▸ **TASK GOAL**:
Pictures excluded, output the lines of the data below between the one holding "Click the Running status spinner icon" and the one holding "This screenshot has width=554, height=400.", inclusive, exactly as they stand.

▸ **DATA FOR PROCESSING**:
################

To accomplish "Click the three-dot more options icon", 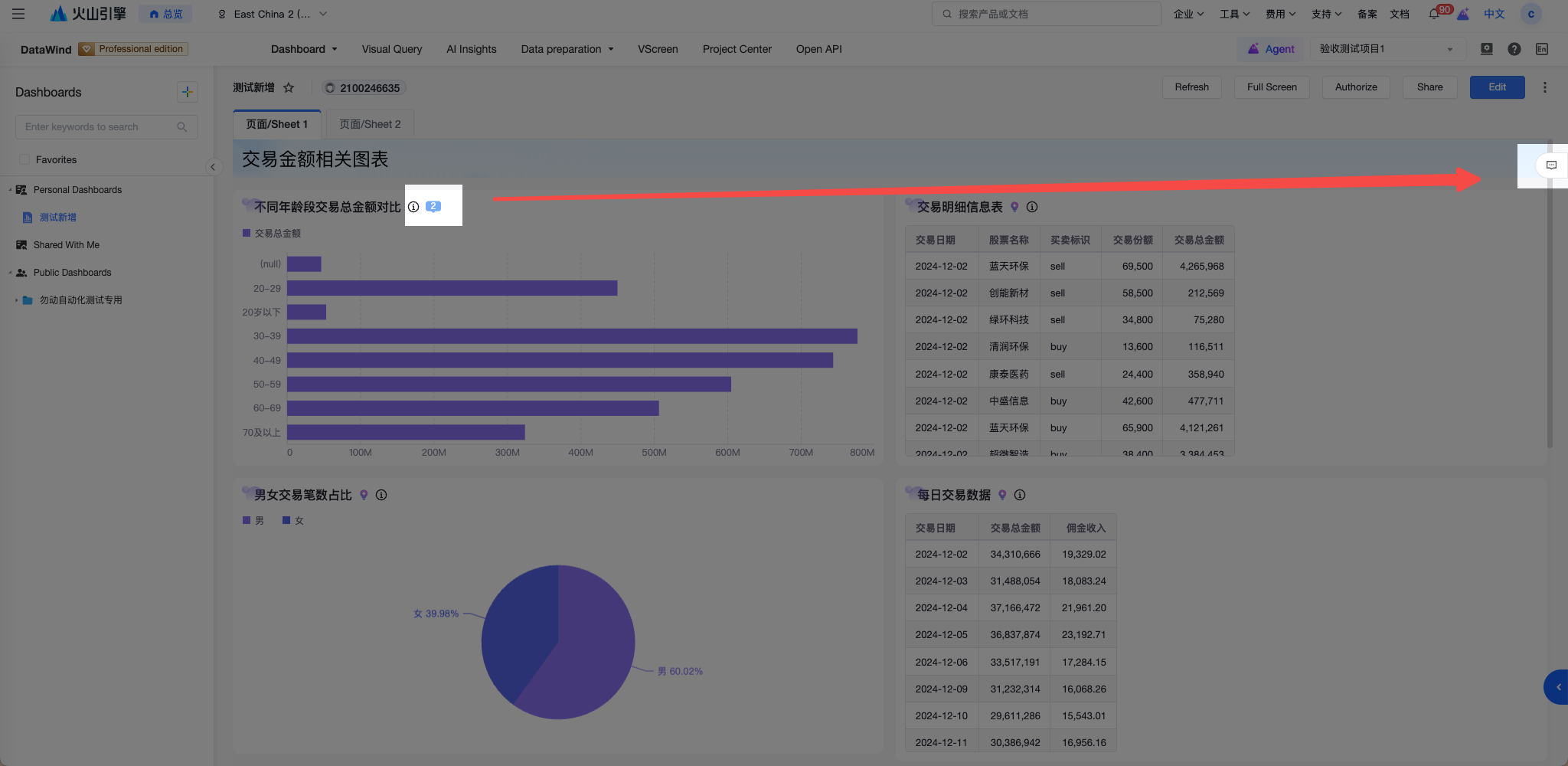I will (x=1545, y=87).
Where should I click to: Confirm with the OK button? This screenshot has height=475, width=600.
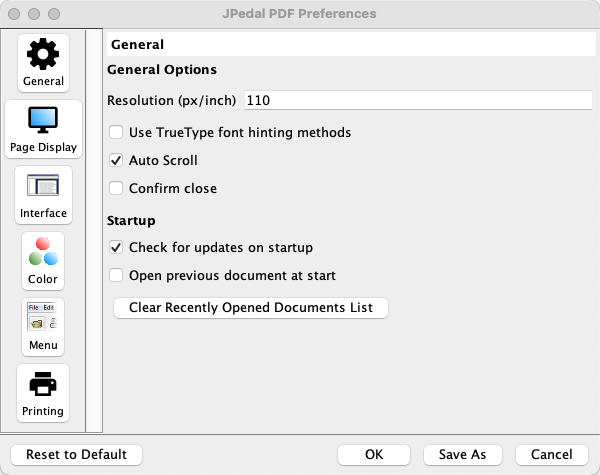(374, 455)
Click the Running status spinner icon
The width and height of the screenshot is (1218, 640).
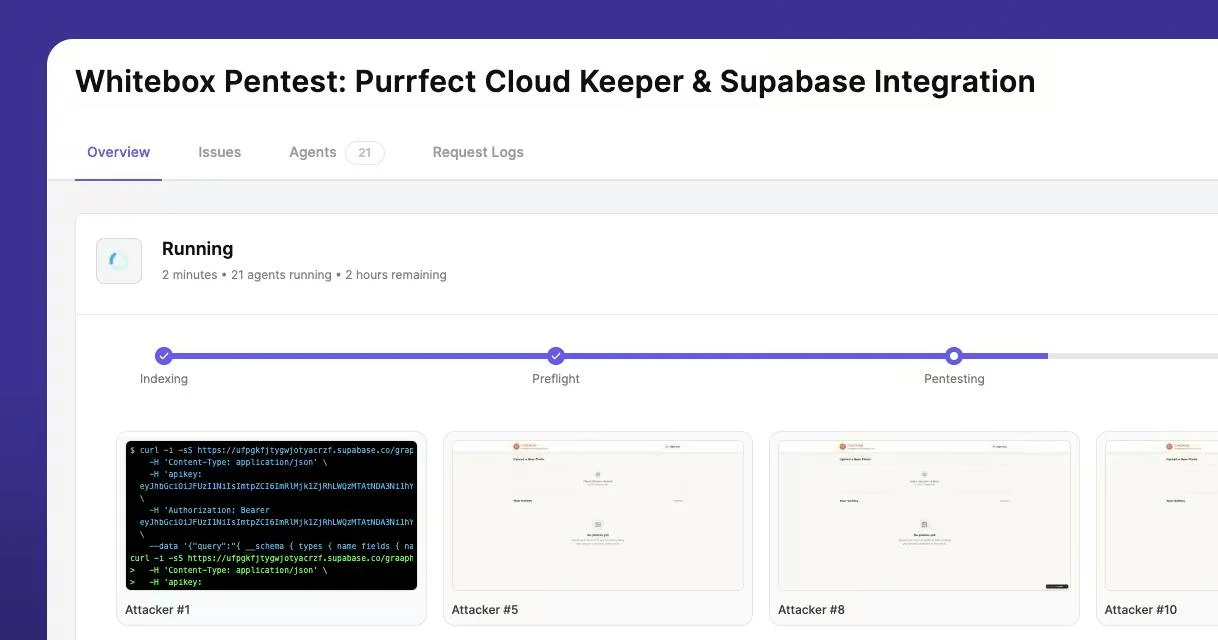click(119, 261)
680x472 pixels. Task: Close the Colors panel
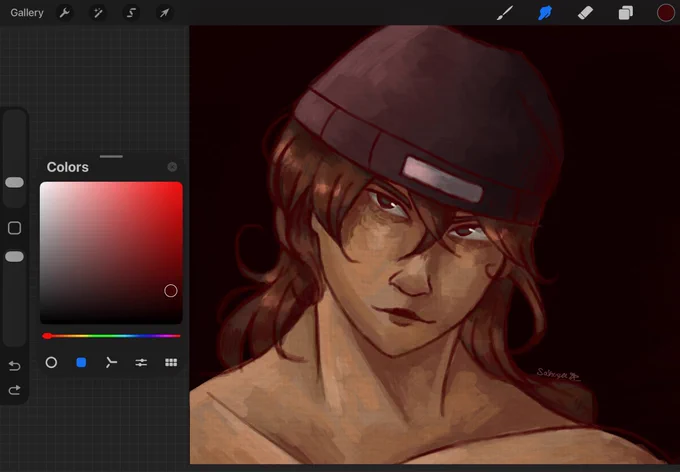172,167
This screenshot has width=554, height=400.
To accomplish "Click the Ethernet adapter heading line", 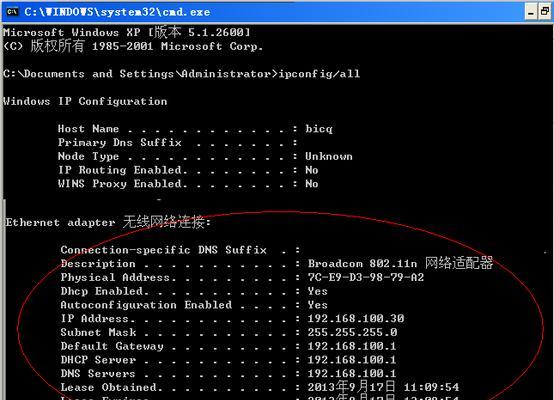I will 108,222.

################

▸ **TASK SOLUTION**:
Click the Running status spinner icon
The width and height of the screenshot is (1218, 640).
click(119, 261)
680x472 pixels. Task: Close the Colors panel
172,167
This screenshot has width=554, height=400.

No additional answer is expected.